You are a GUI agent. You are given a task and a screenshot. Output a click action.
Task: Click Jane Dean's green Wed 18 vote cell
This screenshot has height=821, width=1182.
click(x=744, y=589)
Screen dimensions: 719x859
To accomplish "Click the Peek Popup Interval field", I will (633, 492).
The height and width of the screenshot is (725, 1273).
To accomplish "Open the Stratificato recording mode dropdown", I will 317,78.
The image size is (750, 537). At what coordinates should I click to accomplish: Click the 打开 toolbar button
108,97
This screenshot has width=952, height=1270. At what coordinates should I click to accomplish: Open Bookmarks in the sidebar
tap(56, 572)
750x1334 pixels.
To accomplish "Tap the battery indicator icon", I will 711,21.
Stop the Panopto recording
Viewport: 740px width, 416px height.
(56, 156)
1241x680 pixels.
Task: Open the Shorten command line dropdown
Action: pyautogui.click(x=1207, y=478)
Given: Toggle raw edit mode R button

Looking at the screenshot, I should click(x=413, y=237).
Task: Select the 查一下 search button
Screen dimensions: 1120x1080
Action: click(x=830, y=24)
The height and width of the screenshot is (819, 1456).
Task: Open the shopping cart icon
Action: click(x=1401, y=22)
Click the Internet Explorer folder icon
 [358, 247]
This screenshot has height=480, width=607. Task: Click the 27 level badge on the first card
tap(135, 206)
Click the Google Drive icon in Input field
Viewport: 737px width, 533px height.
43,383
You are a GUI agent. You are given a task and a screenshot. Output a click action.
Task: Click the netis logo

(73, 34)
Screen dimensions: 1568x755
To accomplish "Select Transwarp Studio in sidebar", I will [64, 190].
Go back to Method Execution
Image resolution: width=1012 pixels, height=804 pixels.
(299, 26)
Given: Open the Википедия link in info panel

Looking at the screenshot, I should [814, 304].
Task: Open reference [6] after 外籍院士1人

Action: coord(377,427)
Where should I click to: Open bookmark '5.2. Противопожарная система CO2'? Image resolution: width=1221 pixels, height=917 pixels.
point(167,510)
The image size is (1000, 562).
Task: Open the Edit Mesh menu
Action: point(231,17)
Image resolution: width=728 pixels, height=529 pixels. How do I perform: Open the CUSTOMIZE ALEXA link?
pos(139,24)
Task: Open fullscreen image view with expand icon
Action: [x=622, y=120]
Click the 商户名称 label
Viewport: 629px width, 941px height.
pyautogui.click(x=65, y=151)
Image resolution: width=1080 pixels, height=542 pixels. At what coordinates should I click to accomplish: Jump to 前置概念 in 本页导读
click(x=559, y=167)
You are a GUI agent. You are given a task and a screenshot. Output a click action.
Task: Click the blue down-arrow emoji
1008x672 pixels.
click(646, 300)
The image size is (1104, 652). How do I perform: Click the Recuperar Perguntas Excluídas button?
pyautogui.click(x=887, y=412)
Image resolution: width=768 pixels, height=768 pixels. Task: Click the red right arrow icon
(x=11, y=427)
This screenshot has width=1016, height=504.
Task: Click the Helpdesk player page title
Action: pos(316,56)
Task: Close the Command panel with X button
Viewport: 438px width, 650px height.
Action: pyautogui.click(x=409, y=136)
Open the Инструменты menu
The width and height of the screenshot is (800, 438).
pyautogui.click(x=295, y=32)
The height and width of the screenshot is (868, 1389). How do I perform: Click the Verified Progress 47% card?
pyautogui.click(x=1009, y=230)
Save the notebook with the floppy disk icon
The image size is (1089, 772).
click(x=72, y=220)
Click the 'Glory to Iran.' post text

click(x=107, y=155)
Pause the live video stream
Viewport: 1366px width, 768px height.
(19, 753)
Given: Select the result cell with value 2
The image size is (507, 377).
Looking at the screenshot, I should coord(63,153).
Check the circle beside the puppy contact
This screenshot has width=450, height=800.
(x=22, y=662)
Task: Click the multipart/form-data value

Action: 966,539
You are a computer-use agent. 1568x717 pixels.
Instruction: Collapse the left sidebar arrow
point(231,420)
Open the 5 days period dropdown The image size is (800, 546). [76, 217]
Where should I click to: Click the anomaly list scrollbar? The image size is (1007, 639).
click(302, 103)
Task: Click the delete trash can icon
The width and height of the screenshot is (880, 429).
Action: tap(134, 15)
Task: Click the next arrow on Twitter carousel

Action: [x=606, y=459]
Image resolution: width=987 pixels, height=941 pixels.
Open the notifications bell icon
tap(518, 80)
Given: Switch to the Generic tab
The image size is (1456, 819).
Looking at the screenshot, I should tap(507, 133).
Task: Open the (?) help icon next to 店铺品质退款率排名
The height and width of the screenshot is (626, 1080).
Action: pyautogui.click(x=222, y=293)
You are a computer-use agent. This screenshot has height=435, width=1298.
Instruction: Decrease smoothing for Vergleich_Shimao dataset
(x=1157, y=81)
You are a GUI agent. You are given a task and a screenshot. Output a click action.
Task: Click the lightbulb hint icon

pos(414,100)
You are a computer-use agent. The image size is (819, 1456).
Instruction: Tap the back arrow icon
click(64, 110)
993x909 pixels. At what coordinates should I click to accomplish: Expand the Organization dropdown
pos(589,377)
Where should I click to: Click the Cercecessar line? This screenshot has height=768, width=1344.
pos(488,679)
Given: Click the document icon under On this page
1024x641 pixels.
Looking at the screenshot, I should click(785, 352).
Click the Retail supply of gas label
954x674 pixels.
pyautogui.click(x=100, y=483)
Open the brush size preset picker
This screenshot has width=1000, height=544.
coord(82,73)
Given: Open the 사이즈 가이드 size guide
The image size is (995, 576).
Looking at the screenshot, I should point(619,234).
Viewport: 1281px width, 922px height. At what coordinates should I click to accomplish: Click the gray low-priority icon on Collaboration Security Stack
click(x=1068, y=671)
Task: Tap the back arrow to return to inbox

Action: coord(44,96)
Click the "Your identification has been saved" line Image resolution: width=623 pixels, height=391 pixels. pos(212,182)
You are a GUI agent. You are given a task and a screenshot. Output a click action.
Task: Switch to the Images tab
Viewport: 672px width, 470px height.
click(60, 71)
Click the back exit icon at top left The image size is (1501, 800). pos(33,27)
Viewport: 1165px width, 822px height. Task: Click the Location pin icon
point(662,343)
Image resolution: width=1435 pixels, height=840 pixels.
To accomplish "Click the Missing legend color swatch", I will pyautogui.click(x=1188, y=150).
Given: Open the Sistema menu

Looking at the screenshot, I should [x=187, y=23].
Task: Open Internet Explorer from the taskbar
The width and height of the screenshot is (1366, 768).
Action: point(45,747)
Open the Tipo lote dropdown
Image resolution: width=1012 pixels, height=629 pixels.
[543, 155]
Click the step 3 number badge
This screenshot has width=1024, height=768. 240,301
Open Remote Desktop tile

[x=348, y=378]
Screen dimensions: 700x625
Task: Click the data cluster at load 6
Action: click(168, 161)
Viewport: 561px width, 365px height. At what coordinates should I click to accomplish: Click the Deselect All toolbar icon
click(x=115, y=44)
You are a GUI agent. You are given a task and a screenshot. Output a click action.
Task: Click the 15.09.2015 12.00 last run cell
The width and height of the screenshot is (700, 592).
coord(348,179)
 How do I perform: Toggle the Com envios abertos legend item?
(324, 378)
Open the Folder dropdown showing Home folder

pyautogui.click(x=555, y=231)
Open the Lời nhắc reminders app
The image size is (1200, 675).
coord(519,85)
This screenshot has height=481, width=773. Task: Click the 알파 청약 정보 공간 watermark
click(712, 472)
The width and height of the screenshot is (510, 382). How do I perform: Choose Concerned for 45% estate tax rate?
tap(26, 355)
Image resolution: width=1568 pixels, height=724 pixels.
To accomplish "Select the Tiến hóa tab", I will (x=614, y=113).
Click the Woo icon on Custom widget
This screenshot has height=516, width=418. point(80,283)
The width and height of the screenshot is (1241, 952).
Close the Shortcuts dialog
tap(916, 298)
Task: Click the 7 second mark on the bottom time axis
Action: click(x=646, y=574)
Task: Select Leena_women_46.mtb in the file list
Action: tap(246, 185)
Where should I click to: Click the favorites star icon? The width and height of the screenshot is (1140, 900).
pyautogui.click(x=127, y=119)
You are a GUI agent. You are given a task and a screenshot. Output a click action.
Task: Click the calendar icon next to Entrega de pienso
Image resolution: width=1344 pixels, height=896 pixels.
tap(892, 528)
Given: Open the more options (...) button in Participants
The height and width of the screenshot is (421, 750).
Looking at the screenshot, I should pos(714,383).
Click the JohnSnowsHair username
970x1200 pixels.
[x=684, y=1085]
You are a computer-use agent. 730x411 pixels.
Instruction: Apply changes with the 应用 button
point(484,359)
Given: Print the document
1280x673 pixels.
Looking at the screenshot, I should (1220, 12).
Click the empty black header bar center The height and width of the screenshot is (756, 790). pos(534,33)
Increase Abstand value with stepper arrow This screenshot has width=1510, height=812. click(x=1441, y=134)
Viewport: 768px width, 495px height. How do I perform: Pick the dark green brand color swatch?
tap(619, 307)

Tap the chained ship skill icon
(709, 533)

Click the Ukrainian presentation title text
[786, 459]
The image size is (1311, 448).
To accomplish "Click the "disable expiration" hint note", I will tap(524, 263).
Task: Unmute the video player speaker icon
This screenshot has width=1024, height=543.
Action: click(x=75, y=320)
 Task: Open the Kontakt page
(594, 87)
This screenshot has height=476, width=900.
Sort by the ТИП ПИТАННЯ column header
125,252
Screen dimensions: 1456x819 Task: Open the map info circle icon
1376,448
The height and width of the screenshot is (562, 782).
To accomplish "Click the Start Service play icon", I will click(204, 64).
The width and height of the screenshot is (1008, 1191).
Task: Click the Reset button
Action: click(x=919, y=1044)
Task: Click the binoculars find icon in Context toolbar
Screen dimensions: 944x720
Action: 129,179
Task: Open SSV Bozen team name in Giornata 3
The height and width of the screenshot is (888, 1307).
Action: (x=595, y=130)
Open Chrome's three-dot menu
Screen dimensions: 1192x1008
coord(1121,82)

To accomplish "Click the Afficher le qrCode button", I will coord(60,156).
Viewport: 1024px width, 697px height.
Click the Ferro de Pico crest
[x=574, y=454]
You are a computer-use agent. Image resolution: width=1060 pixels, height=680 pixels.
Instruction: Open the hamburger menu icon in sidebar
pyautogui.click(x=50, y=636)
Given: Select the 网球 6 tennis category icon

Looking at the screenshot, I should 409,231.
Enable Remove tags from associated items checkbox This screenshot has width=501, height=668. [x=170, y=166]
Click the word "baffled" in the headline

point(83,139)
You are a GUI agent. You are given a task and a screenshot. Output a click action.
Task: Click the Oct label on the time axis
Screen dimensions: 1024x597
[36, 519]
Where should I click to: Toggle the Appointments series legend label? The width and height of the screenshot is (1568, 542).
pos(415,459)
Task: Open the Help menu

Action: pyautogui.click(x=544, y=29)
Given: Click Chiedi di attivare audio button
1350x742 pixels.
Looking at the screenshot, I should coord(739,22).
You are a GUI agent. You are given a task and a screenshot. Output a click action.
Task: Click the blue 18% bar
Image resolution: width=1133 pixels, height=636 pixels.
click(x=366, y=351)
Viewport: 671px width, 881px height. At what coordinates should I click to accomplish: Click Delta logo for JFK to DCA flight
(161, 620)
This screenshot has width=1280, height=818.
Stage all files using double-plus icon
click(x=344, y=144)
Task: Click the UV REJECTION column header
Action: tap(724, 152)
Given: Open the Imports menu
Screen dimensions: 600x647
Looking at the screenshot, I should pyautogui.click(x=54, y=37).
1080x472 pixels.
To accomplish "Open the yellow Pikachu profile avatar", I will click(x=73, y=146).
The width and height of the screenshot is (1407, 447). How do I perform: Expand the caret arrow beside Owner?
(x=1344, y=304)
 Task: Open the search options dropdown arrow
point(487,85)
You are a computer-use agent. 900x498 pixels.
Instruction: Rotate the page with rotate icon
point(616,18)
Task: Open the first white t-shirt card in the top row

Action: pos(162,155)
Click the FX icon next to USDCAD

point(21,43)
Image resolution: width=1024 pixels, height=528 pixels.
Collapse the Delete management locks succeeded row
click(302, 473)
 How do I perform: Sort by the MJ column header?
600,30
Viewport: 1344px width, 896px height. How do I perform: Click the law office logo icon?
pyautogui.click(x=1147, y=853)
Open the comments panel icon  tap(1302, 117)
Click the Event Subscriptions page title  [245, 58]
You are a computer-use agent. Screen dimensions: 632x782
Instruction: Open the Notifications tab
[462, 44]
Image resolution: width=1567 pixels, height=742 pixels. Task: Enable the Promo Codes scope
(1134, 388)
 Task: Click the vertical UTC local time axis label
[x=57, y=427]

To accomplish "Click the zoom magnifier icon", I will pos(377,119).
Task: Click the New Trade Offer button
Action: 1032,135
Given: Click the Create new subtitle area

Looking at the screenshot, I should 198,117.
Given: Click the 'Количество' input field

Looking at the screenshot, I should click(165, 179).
□ □ □ □ □ □ □
**PROBLEM DETAILS:**
Read through the entries, then copy every line where the string "recording" is found.

**OUTPUT OF THE EXERCISE:**
To accomplish "Open the Stratificato recording mode dropdown", I will 317,78.
Stop the Panopto recording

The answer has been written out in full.